Try it ▸ The listing below must be reproduced in full, exactly as written.

Recorded data ▸
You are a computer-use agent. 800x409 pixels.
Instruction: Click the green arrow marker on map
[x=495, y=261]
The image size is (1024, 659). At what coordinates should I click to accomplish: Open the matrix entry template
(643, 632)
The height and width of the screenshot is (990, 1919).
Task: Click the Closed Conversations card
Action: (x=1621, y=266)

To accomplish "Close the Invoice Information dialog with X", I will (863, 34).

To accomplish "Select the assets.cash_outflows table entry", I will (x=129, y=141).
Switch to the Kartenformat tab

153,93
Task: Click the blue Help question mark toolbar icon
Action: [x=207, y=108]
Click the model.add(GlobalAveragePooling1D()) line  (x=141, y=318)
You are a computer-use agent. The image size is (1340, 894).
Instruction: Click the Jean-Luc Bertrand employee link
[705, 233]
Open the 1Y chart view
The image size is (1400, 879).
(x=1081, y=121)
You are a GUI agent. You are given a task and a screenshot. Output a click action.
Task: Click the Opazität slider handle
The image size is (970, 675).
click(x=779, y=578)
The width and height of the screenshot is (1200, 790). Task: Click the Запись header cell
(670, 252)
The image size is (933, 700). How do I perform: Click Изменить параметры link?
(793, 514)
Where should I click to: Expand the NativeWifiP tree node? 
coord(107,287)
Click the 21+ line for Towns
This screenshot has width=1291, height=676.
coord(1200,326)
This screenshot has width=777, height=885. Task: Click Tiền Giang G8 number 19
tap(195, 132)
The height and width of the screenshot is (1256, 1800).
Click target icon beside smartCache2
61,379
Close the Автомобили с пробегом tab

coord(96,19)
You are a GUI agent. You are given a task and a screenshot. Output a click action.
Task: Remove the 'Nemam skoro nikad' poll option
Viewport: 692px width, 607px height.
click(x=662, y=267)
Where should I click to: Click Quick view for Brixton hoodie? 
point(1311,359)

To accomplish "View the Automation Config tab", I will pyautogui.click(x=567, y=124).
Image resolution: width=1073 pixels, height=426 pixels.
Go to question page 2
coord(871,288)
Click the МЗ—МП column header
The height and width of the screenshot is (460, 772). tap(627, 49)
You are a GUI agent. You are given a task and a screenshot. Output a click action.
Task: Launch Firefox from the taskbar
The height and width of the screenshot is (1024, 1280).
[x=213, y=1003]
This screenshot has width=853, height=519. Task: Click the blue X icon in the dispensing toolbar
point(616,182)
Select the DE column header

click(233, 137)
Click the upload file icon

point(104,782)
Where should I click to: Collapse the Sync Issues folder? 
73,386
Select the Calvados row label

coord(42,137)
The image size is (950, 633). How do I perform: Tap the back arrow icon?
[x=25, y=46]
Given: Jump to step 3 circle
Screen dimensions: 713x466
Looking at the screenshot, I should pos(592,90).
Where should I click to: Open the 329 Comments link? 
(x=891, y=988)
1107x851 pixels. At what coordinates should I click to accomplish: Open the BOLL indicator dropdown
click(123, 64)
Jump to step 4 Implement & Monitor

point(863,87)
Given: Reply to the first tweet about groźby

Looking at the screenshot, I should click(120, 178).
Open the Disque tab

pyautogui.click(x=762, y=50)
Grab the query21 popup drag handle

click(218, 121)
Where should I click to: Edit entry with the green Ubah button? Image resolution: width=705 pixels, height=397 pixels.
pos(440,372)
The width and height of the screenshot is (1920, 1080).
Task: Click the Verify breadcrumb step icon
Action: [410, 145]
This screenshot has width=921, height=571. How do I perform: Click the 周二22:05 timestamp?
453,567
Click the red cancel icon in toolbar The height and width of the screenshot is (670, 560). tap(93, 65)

Worked solution ▸
You are a computer-use agent. 800x409 pixels.
Instruction: Click the green arrow marker on map
[x=495, y=261]
The image size is (1024, 659). At what coordinates should I click to accomplish: Open the matrix entry template
(643, 632)
The height and width of the screenshot is (990, 1919).
Task: Click the Closed Conversations card
Action: (x=1621, y=266)

To accomplish "Close the Invoice Information dialog with X", I will (863, 34).

To accomplish "Select the assets.cash_outflows table entry", I will (x=129, y=141).
Switch to the Kartenformat tab

153,93
Task: Click the blue Help question mark toolbar icon
Action: [x=207, y=108]
Click the model.add(GlobalAveragePooling1D()) line  (x=141, y=318)
You are a computer-use agent. The image size is (1340, 894).
Instruction: Click the Jean-Luc Bertrand employee link
[705, 233]
Open the 1Y chart view
The image size is (1400, 879).
(x=1081, y=121)
You are a GUI agent. You are given a task and a screenshot. Output a click action.
Task: Click the Opazität slider handle
The image size is (970, 675).
click(x=779, y=578)
The width and height of the screenshot is (1200, 790). Task: Click the Запись header cell
(670, 252)
The image size is (933, 700). How do I perform: Click Изменить параметры link?
(793, 514)
Where should I click to: Expand the NativeWifiP tree node? 
coord(107,287)
Click the 21+ line for Towns
This screenshot has width=1291, height=676.
coord(1200,326)
This screenshot has width=777, height=885. Task: Click Tiền Giang G8 number 19
tap(195, 132)
The height and width of the screenshot is (1256, 1800).
Click target icon beside smartCache2
61,379
Close the Автомобили с пробегом tab

coord(96,19)
You are a GUI agent. You are given a task and a screenshot. Output a click action.
Task: Remove the 'Nemam skoro nikad' poll option
Viewport: 692px width, 607px height.
click(x=662, y=267)
Where should I click to: Click Quick view for Brixton hoodie? 
point(1311,359)

To accomplish "View the Automation Config tab", I will pyautogui.click(x=567, y=124).
Image resolution: width=1073 pixels, height=426 pixels.
Go to question page 2
coord(871,288)
Click the МЗ—МП column header
The height and width of the screenshot is (460, 772). tap(627, 49)
You are a GUI agent. You are given a task and a screenshot. Output a click action.
Task: Launch Firefox from the taskbar
The height and width of the screenshot is (1024, 1280).
[x=213, y=1003]
This screenshot has width=853, height=519. Task: Click the blue X icon in the dispensing toolbar
point(616,182)
Select the DE column header

click(233, 137)
Click the upload file icon

point(104,782)
Where should I click to: Collapse the Sync Issues folder? 
73,386
Select the Calvados row label

coord(42,137)
The image size is (950, 633). How do I perform: Tap the back arrow icon?
[x=25, y=46]
Given: Jump to step 3 circle
Screen dimensions: 713x466
Looking at the screenshot, I should pos(592,90).
Where should I click to: Open the 329 Comments link? 
(x=891, y=988)
1107x851 pixels. At what coordinates should I click to accomplish: Open the BOLL indicator dropdown
click(123, 64)
Jump to step 4 Implement & Monitor

point(863,87)
Given: Reply to the first tweet about groźby

Looking at the screenshot, I should click(120, 178).
Open the Disque tab

pyautogui.click(x=762, y=50)
Grab the query21 popup drag handle

click(218, 121)
Where should I click to: Edit entry with the green Ubah button? Image resolution: width=705 pixels, height=397 pixels.
pos(440,372)
The width and height of the screenshot is (1920, 1080).
Task: Click the Verify breadcrumb step icon
Action: [410, 145]
This screenshot has width=921, height=571. How do I perform: Click the 周二22:05 timestamp?
453,567
Click the red cancel icon in toolbar The height and width of the screenshot is (670, 560). tap(93, 65)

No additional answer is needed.